[Pixel coordinate grounding data]

┌──

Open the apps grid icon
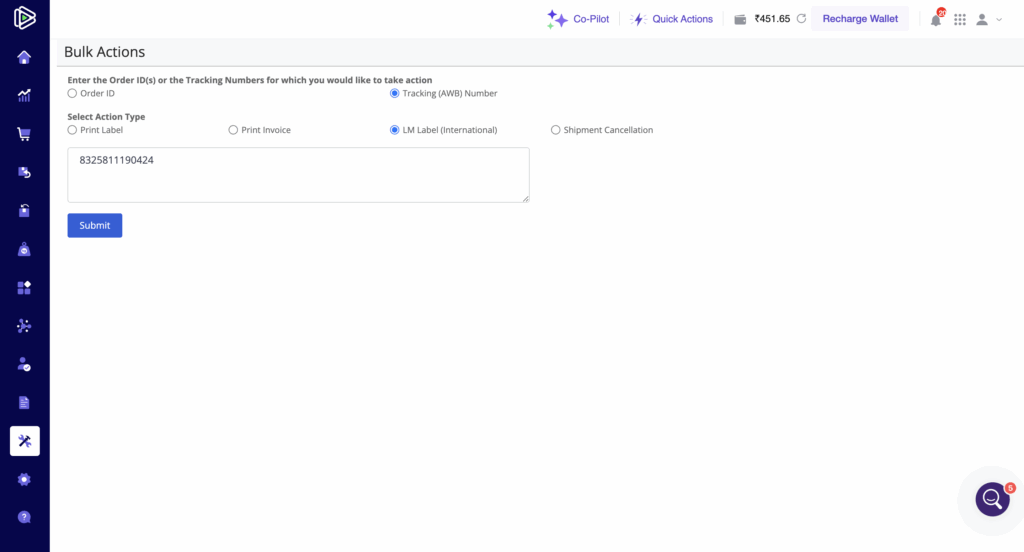Image resolution: width=1024 pixels, height=552 pixels. (960, 20)
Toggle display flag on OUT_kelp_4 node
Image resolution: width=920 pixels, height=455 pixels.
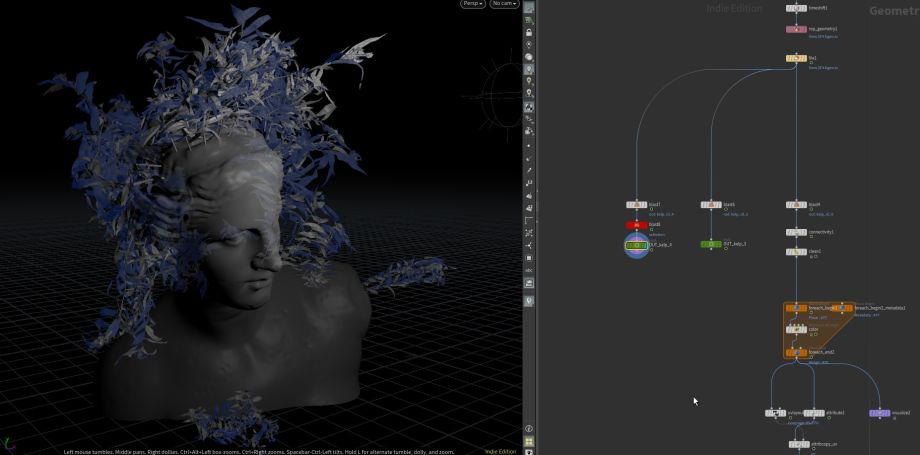[x=646, y=244]
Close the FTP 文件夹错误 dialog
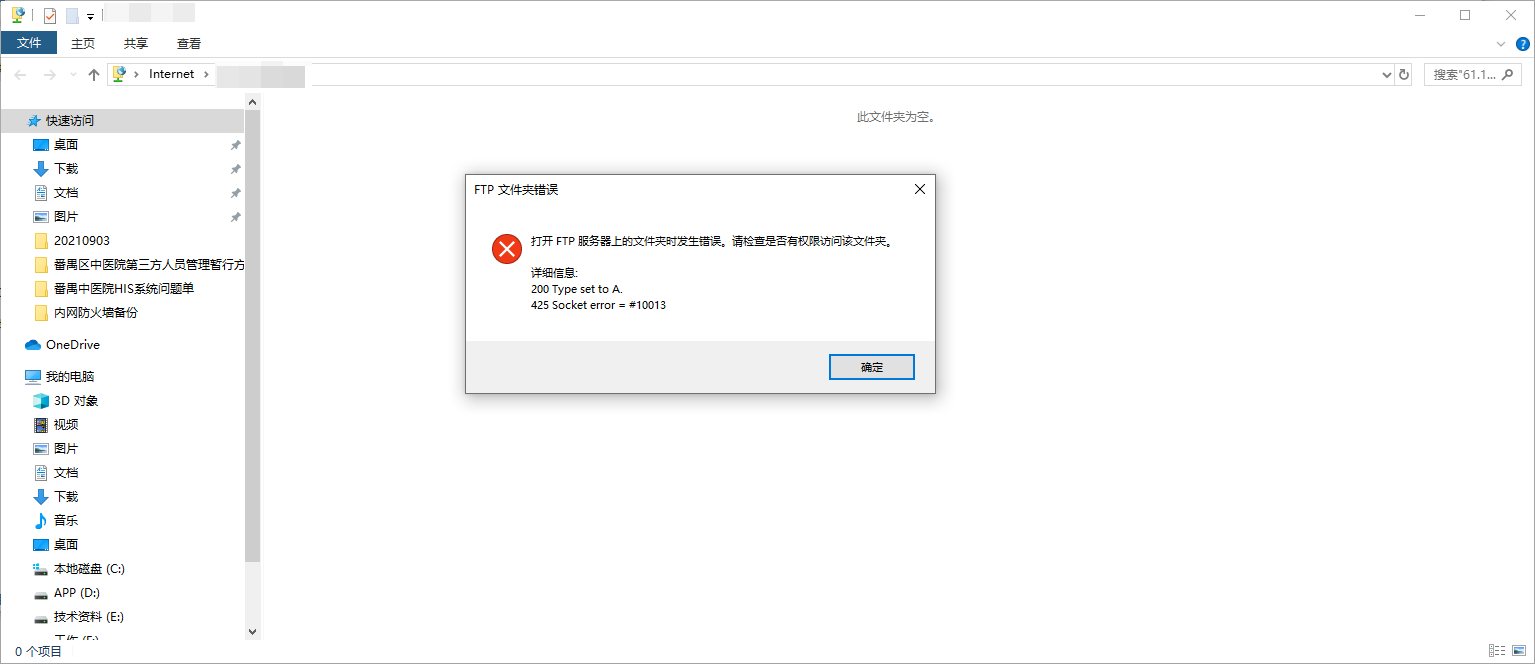Screen dimensions: 1535x664 920,189
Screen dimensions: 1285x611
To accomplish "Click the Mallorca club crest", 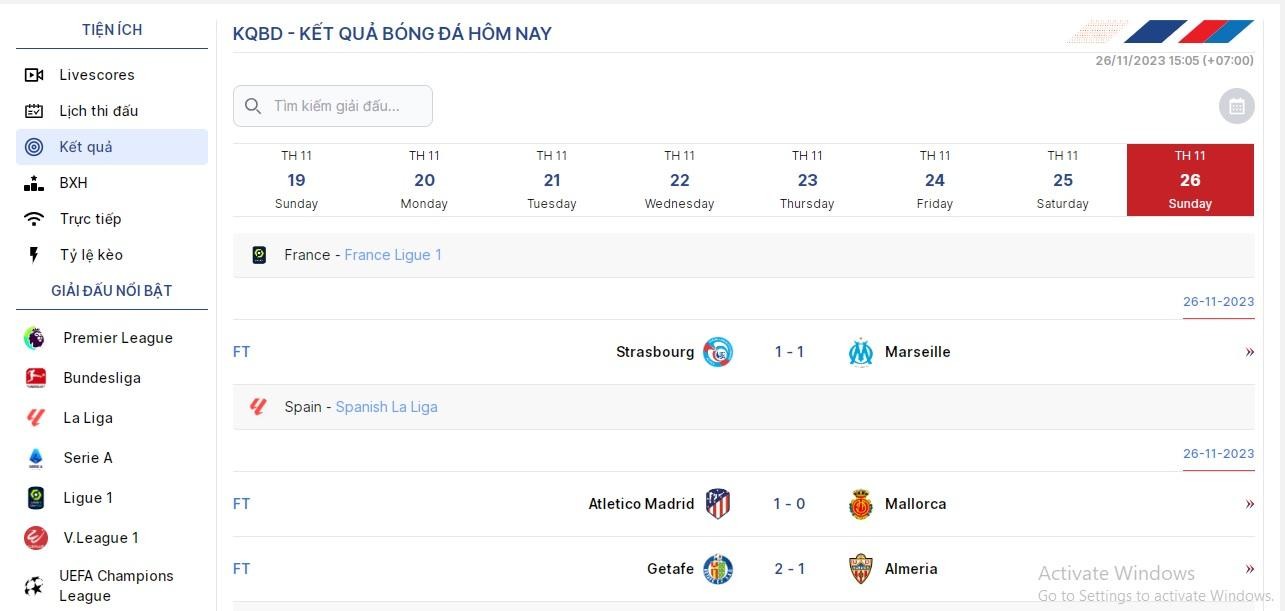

└──

Your task is to retype the records above in full and exactly, omitting the pictures.

Answer space
Open the apps grid icon
Image resolution: width=1024 pixels, height=552 pixels. (960, 20)
Toggle display flag on OUT_kelp_4 node
Image resolution: width=920 pixels, height=455 pixels.
[x=646, y=244]
Close the FTP 文件夹错误 dialog
Screen dimensions: 1535x664 920,189
Screen dimensions: 1285x611
To accomplish "Click the Mallorca club crest", 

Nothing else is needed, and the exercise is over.